For women with CF who proceeded with pregnancy, the effect on pulmonary status was evaluated by Reynaud et al.50 using the French CF Registry between 2000-2012 in 36 women with FEV1≤50% and 113 women with FEV1> 50%. The women were followed over four years, one year prior to pregnancy and two years after pregnancy. Not unexpectedly, the women with lower FEV1 had lower BMI and more IV antibiotics at baseline. Rates of medically assisted conception were similar in both groups. Women with lower lung function more commonly had cesarean sections (43.7% versus 21.2%, p=0.01).
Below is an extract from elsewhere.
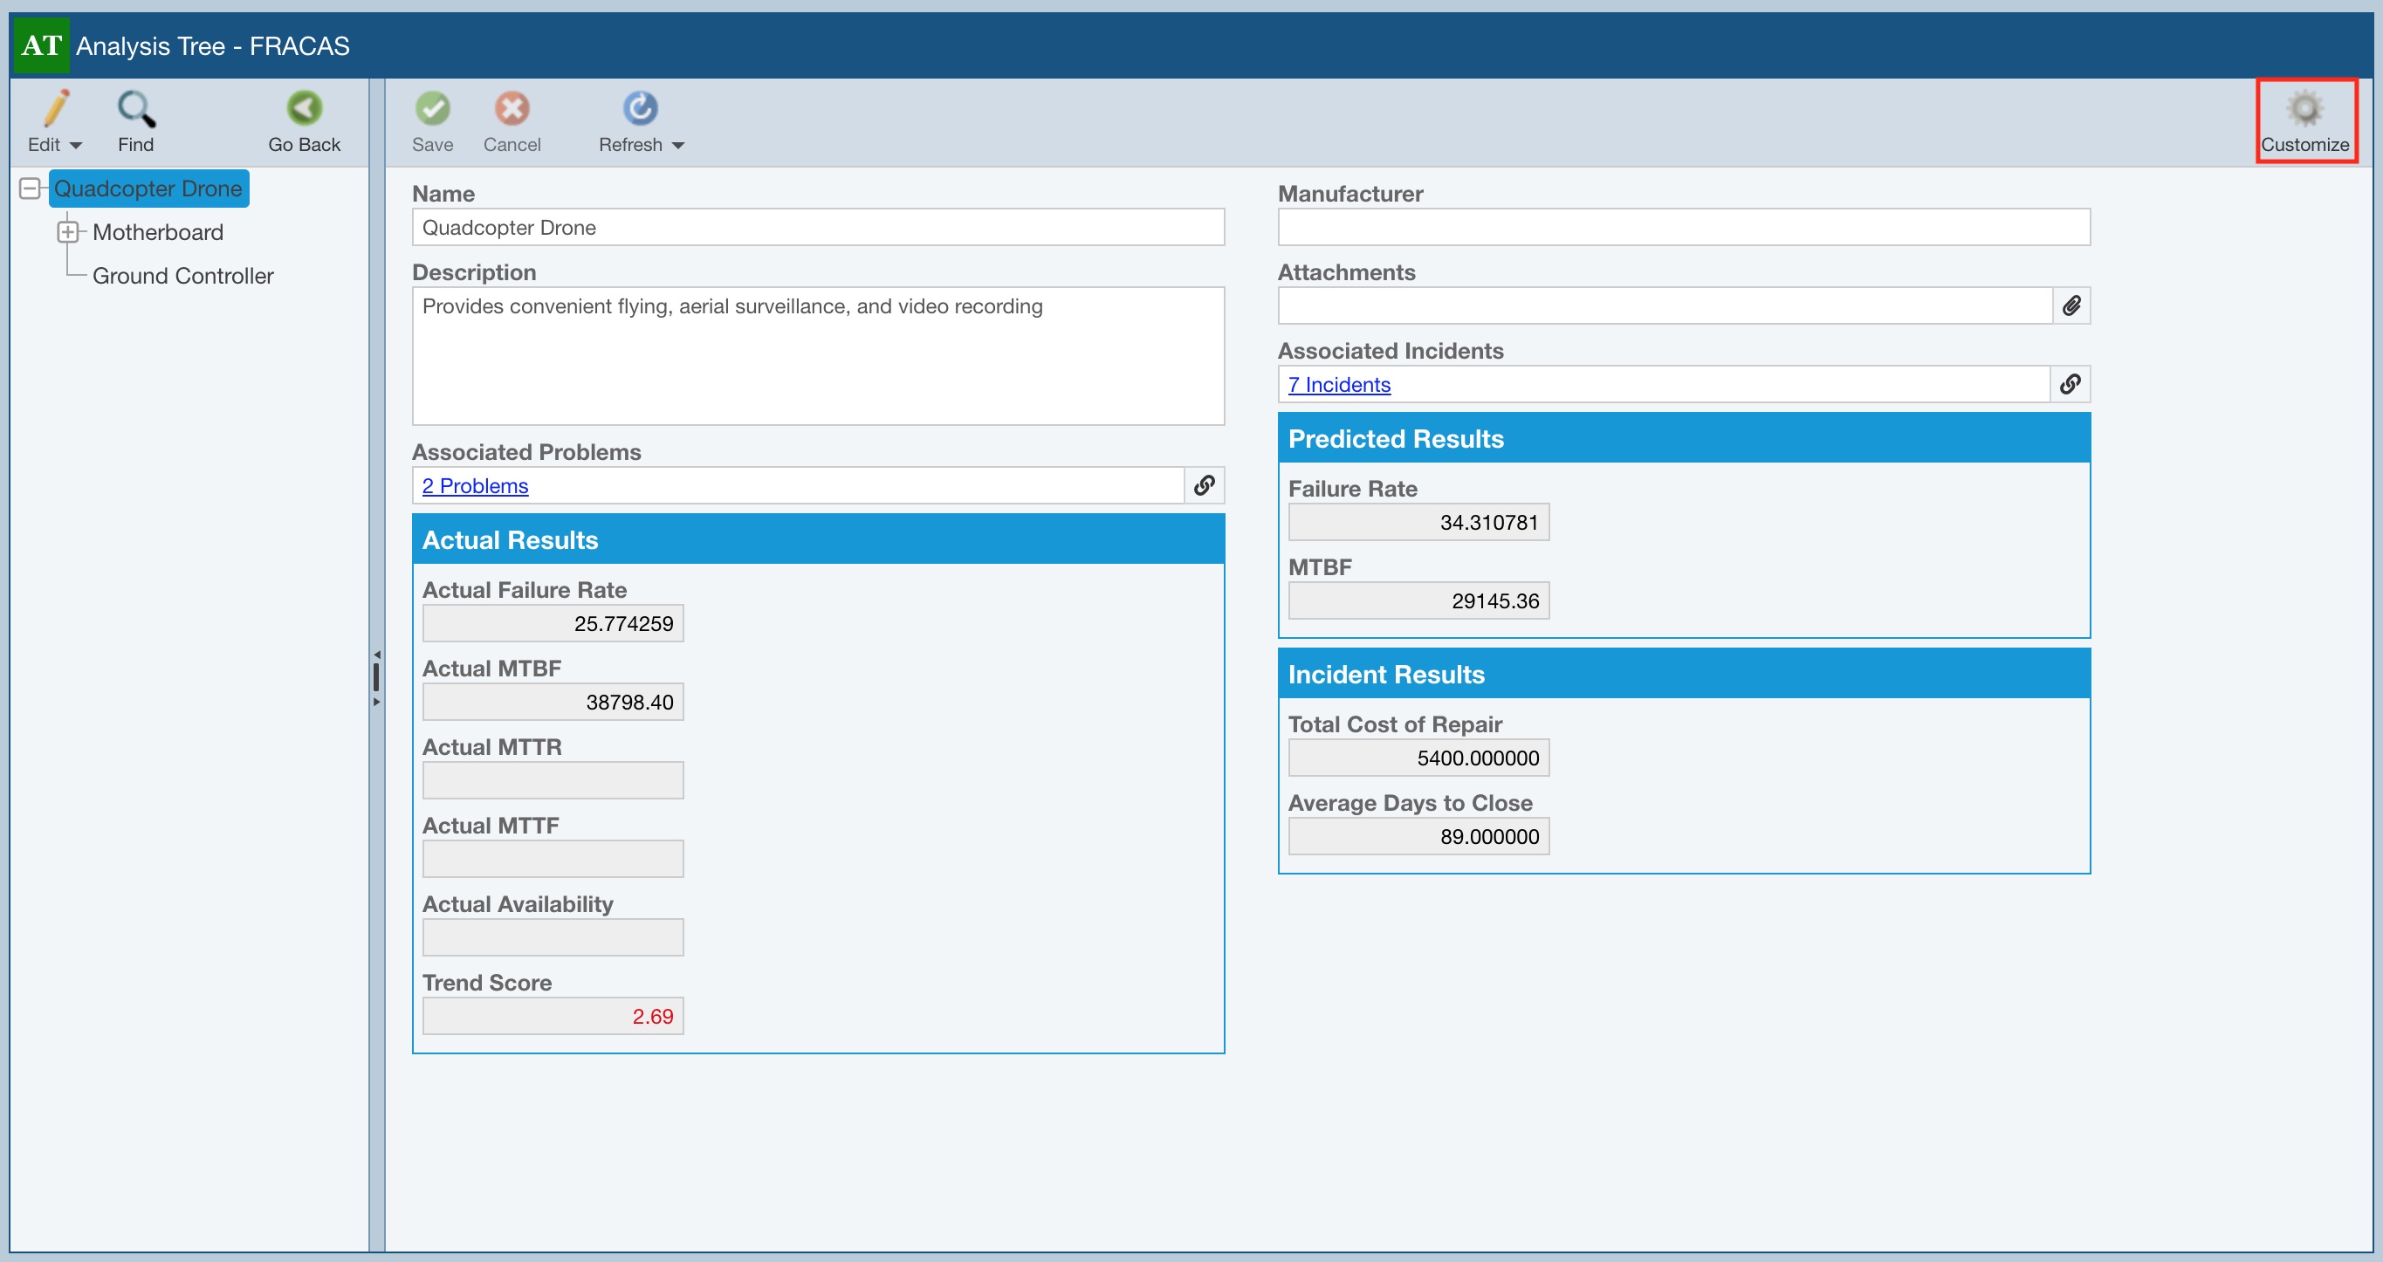Image resolution: width=2383 pixels, height=1262 pixels.
Task: Click the link icon beside Associated Problems
Action: [1204, 486]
There was no difference in the frequency of prematurity, however, those with lower lung function were more likely to have infants with lower birth weights (median 2705 grams [range 650-3700 grams] versus 3044 grams [range 1590-3860 grams], p=0.003). Maternal mean FEV1 change per year over the time studied was -0.9% (95% CI -2.5 to 0.8) in the low lung function women while the women with higher lung function decreased by -2.3% (95% CI -3.3 to 0.6). No significant changes in BMI occurred. The authors concluded that pre-pregnancy lung function did not influence pulmonary or nutritional status of the mothers in the 2 years after delivery.
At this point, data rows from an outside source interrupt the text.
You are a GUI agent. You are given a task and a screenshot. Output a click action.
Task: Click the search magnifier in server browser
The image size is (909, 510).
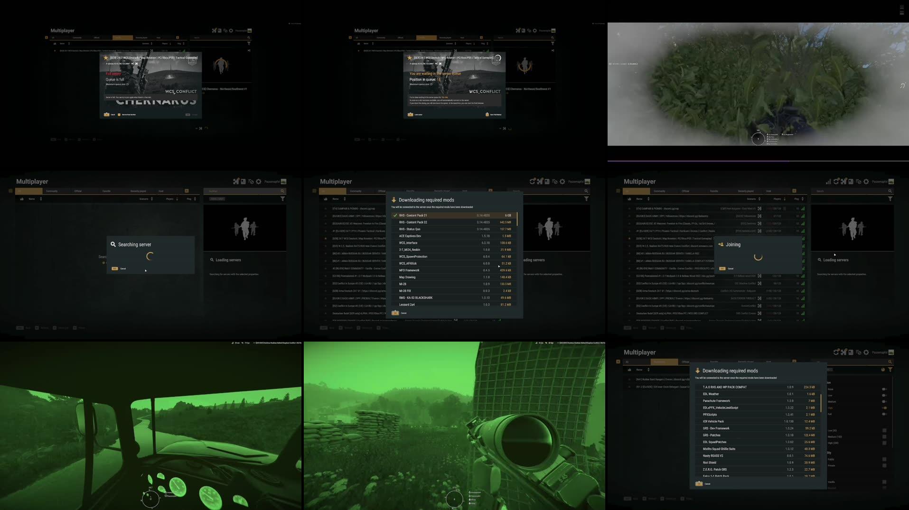(890, 191)
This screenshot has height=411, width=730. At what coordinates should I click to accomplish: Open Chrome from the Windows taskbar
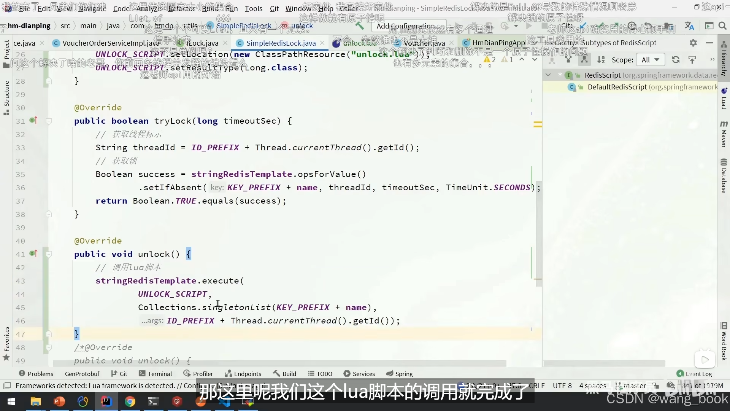(130, 401)
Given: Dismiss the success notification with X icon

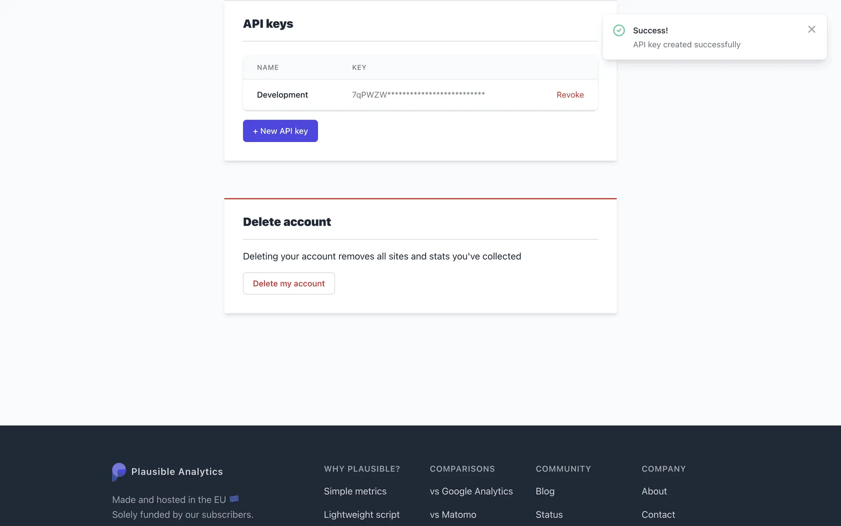Looking at the screenshot, I should click(x=811, y=29).
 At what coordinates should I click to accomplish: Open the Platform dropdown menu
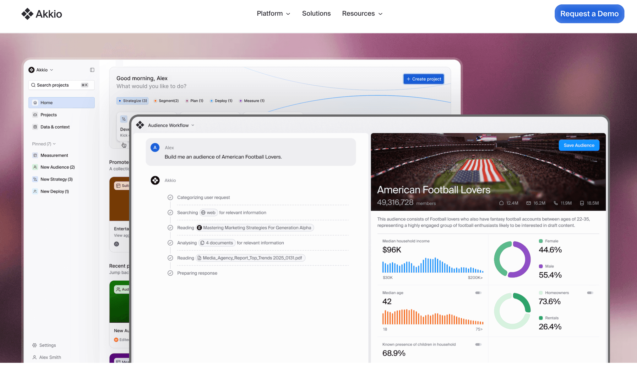273,13
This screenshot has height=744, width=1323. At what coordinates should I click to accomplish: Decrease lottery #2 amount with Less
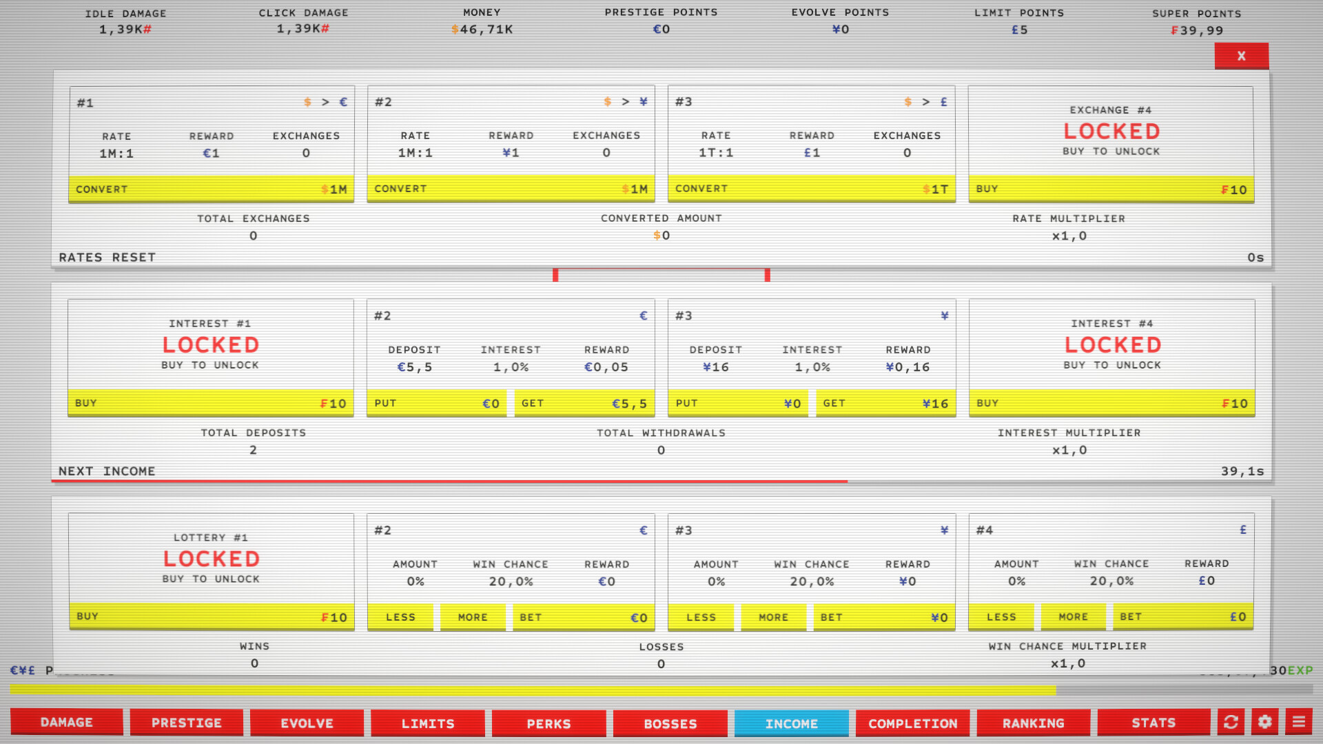point(400,617)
8.0 EAR, NOSE, THROAT (ENT)
Ototoxicity is a concern for individuals who require repeated doses of aminoglycosides for pulmonary infections. Vijayasingam et al.51 compared the standard of sound booth audiometry to a web-based hearing test, a tablet-based audiometry, and various validated questionnaires (Hearing Handicap Inventory for Adults, Vertigo Handicap Questionnaire, and Tinnitus Handicap Questionnaire). All interventions were completed by each participant, in a multi-center, cross sectional evaluation of 126 adult patients with CF. Similar to other studies, increased age and more days of IV antibiotics increased risk of abnormal audiometry. Specifically, for each year of age older, a patient would have a 12.8% increased risk of abnormal sound booth audiometry (OR 1.127, 95% CI 1.074 to 1.182, p<0.0001). After adjustment for age, there was a 6.7% (OR 1.067, 95% CI 1.028 to 1.966) increase in the probability of abnormal sound booth audiometry for each 14-day course of IV antibiotics. Vestibular toxicity (9.5%) and tinnitus (7.1%) were also seen in this cohort. Tablet based screening had high sensitivity, specificity, and negative predictive value, thus the authors concluded that screening with tablet and questionnaires can be easily done in clinic and if any abnormalities, refer for formal audio booth screening.